Implementing a Trie is more involved and might be beyond the scope of an initial question unless the interviewer specifically pushes for performance optimization with a very large root dictionary.

# Conceptual structure for Trie approach (implementation details omitted for brevity here)
class TrieNode:
    def __init__(self):
        self.children = {} # char -> TrieNode
        self.is_end_of_root = False
        self.root_word = None # Store the actual root word here if it ends here

class SolutionWithTrie:
    def replace_with_roots_trie(self, roots: List[str], sentence: str) -> str:
        # 1. Build Trie from roots
        trie_root_node = TrieNode()
        for root in roots:
            node = trie_root_node
            for char in root:
                if char not in node.children:
                    node.children[char] = TrieNode()
                node = node.children[char]
            node.is_end_of_root = True
            node.root_word = root # Store the full root string

        words = sentence.split(' ')
        result_words = []

        for word in words:
            node = trie_root_node
            shortest_found_root = word # Default to original word
            for i, char in enumerate(word):
                if char not in node.children:
                    break # No root starts with this prefix further
                node = node.children[char]
                if node.is_end_of_root:
                    # Found a root that is a prefix of the word.
                    # Since we want the shortest, and we are traversing char by char,
                    # the first one we find will be the shortest.
                    shortest_found_root = node.root_word 
                    break # Found shortest root for this word
            result_words.append(shortest_found_root)
            
        return " ".join(result_words)

Complexity Analysis (Trie Approach):

Let R be the number of roots, L_{avg_root} be the average length of a root, N be the number of words in the sentence, and L_{avg_word} be the average length of a word.

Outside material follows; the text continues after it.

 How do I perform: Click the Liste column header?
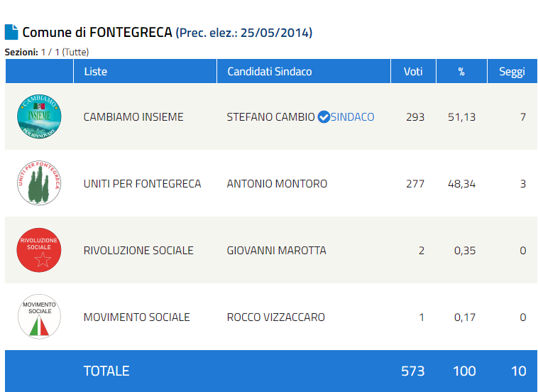point(95,71)
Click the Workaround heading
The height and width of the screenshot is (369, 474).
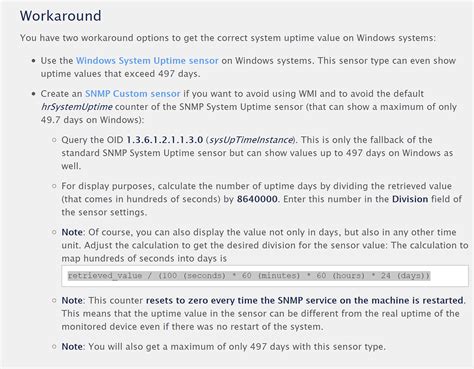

Trie Construction: O(Total characters in all roots) = O(R * L_{avg_root}).
Processing Sentence: For each of N words, we traverse the Trie up to the length of the word (L_{avg_word}). This is O(N * L_{avg_word}).

Time Complexity: O(R * L_{avg_root} + N * L_{avg_word}). This is generally much better than the O(N * R * L_{max_root}) of the naive approach if R is large.

Space Complexity: O(R * L_{avg_root}) for storing the Trie.

Key Takeaways for Interviews:

Clarify Requirements: Ask about handling of case sensitivity (problem says lowercase), punctuation in sentence (assume simple space separation as per example), and tie-breaking for roots of same shortest length (here, any of them is fine).
Basic Approach: The iterative approach (Approach 1) is a good starting point to demonstrate understanding. Clearly explain the logic for finding a match and then selecting the shortest root.
String Methods: Show proficiency with .split(), .startswith(), and .join().
Data Structure for Roots: Using a set for roots might be mentioned for general unique storage, but for startswith, iteration is still needed. Sorting the roots by length (shortest first) and then iterating can allow early exit if the *first* match found is guaranteed to be the *overall shortest*. However, simply iterating all roots and tracking the shortest found is more straightforward to implement correctly under pressure.
Optimization (Trie): For a follow-up on performance with many roots, mentioning a Trie as an optimized data structure for prefix matching shows advanced knowledge. Be prepared to briefly explain how it would work.